Über Zweifel erhaben müssen die Richter am Bundesverfassungsgericht deswegen sein, immer und gerade jetzt. Brosius-Gersdorf ist das nicht mehr. Unverschuldet – und doch mit derselben Konsequenz. Ihre Amtszeit würde zwölf Jahre betragen. Jedes Urteil, an dem sie beteiligt wäre, wäre Ziel von neuen und ganz ähnlichen Angriffen.

Bleibt zu hoffen, dass Politik, Medien und Öffentlichkeit eine Lehre aus ihrem Schicksal ziehen und der nächsten Kulturkampf-Schlammschlacht mit mehr Ruhe, Fakten und Vernunft begegnen. Denn die wird mit Sicherheit kommen.

Kontra
Malte BollmeierVolontär

Nein, Verleumdung darf niemals siegen

Frauke Brosius-Gersdorf sollte ihre Kandidatur auf keinen Fall zurückziehen, denn sie ist als Bundesverfassungsrichterin hoch qualifiziert: Sie ist nicht nur Professorin für Verfassungsrecht, sie war auch von 2015 bis 2024 stellvertretendes Mitglied des sächsischen Verfassungsgerichtshofs. Obendrein war sie von 2017 bis 2022 Mitglied der zentralen Ethikkommission der Bundesärztekammer, kann also weitreichende moralische Entscheidungen treffen.

Daher hat die SPD sie nominiert, daher hat auch die Spitze der Union ihrer Kandidatur zugestimmt und daher wurde sie mit einer Zweidrittelmehrheit im zuständigen Wahlausschuss gewählt.

Dann aber begann der Großangriff der Lügner: Unabhängig voneinander behaupteten Vertreter der extremen Rechten und katholische Konservative, Brosius-Gersdorf sei eine linksradikale Abtreibungsgegnerin. Ist sie aber nicht. Laut Brosius-Gersdorf sollten zu Beginn einer Schwangerschaft die Rechte der Mutter überwiegen, gegen Ende jene des ungeborenen Kindes, weshalb Abtreibungen in den ersten Monaten legal sein sollten.

Damit trifft sie die Mehrheitsmeinung der Deutschen: Einer Umfrage zufolge waren Ende 2024 drei Viertel der Deutschen dafür, Abtreibungen in den ersten zwölf Wochen der Schwangerschaft zu legalisieren. Und im schwarz-roten Koalitionsvertrag heißt es, dass die Krankenkassen Abtreibungen bezahlen sollen. Schwarz-Rot ist also pro Legalisierung, denn die Kassen dürfen nichts Illegales finanzieren.

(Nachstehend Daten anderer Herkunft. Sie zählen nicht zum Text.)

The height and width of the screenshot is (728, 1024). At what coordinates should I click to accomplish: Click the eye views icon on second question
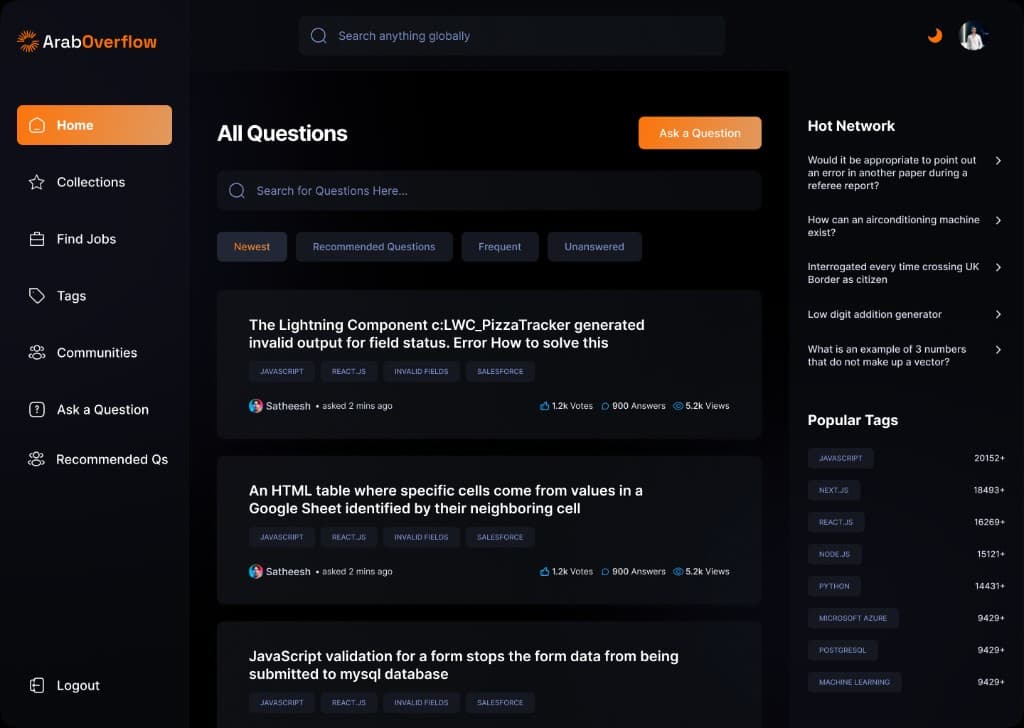678,572
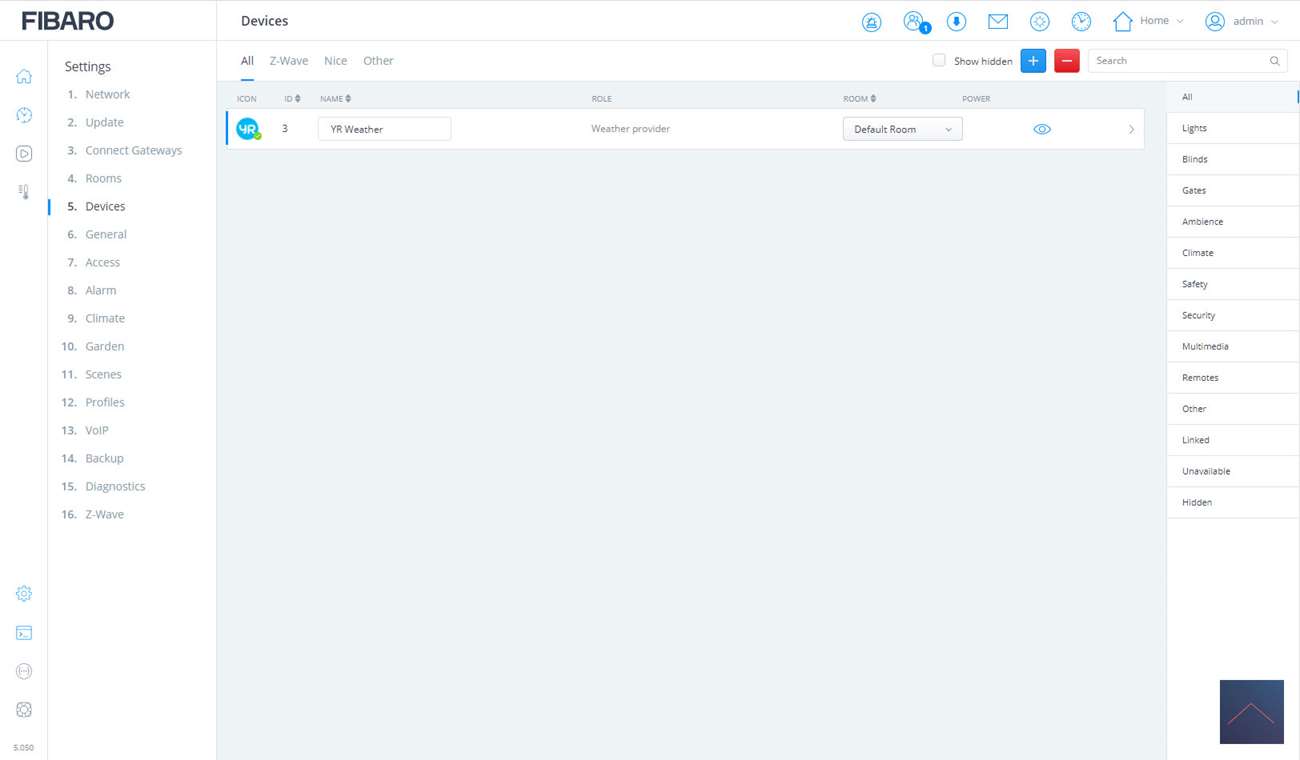Enable the Show hidden checkbox
This screenshot has height=760, width=1300.
(939, 61)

Ähnlich übertrieben und faktenfrei sind auch die anderen haltlosen Vorwürfe gegen die Juristin.

Trotzdem fanden sich in der Unionsfraktion zu wenige Abgeordnete, die für Brosius-Gersdorf stimmen wollten. Der Fraktionsvorsitzende der Union, Jens Spahn, hatte sich im Vorfeld nicht vergewissert, dass seine Fraktion wirklich hinter Brosius-Gersdorf steht: ein grober handwerklicher Fehler. Daher ließ er die Abstimmung über die Bundesverfassungsrichter verschieben, mit der fadenscheinigen Begründung, die Kandidatin habe möglicherweise in ihrer Doktorarbeit abgeschrieben.

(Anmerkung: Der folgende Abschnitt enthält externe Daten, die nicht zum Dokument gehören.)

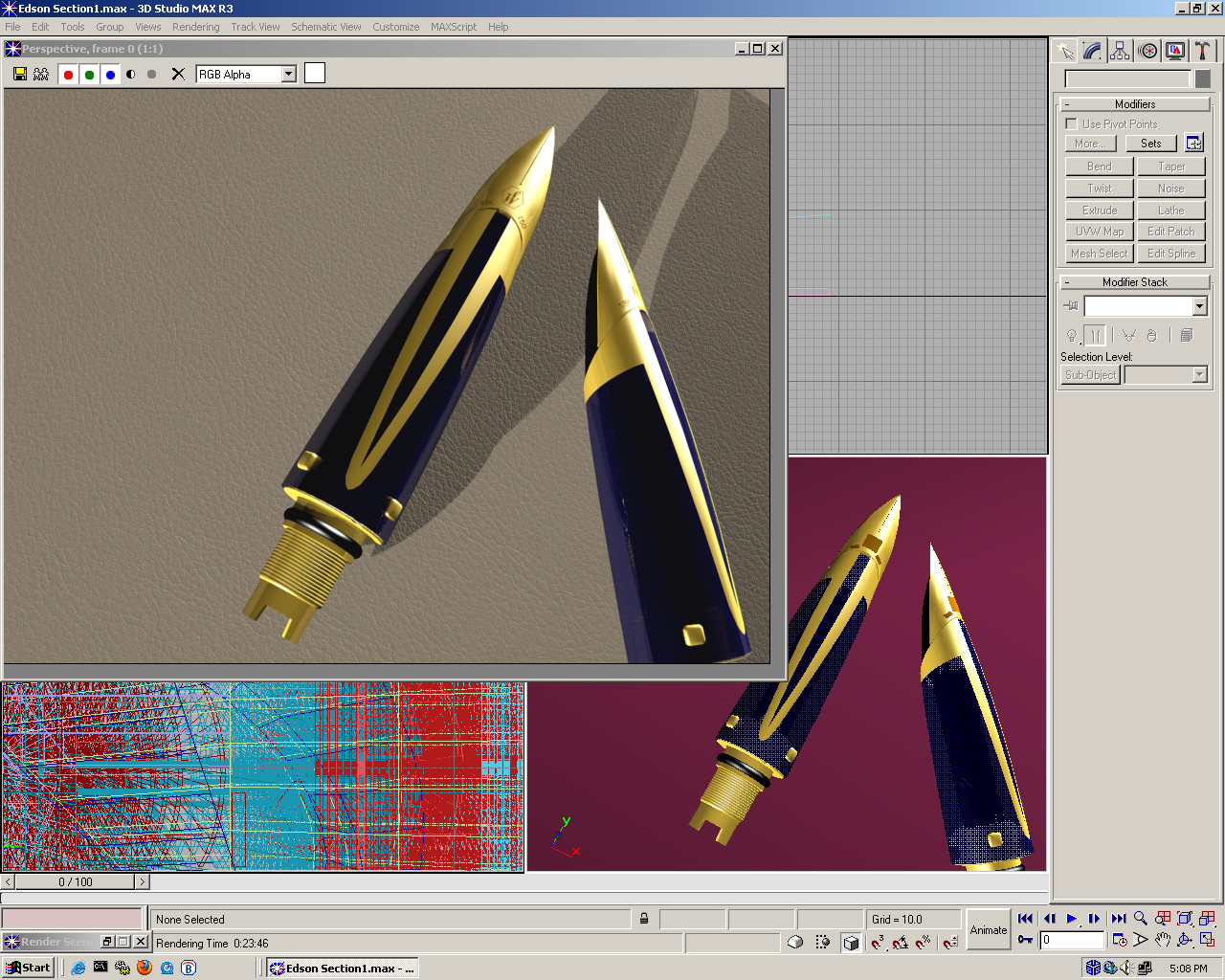Toggle the red channel display
Image resolution: width=1225 pixels, height=980 pixels.
tap(68, 75)
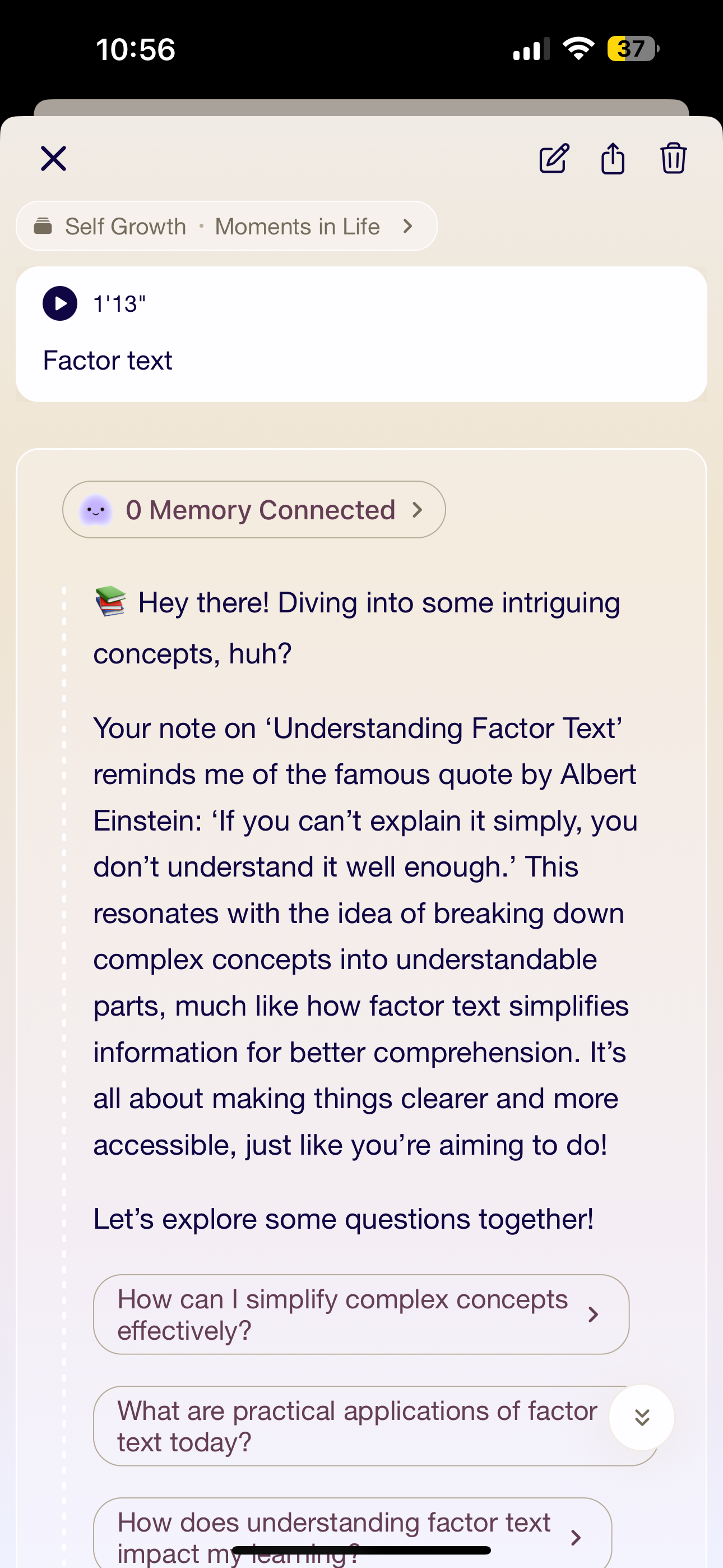The image size is (723, 1568).
Task: Expand chevron next to Memory Connected
Action: coord(418,510)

Dieser Zirkus ist aber nicht nur Rhetorik, sondern hat schwerwiegende Folgen: Brosius-Gersdorf wurde bedroht, an ihren Lehrstuhl wurden verdächtige Poststücke gesendet und sie musste ihre Mitarbeiter zur Sicherheit nach Hause schicken. Obendrein hat die Schlammschlacht das Ansehen der Demokratie, der Wissenschaft und des Bundesverfassungsgerichts beschädigt. Wenn Brosius-Gersdorf jetzt ihre Kandidatur unter Druck zurückzieht, gewinnen die Polarisierer. In einer Demokratie darf Verleumdung nicht obsiegen. Doch genau dieser Eindruck entstünde.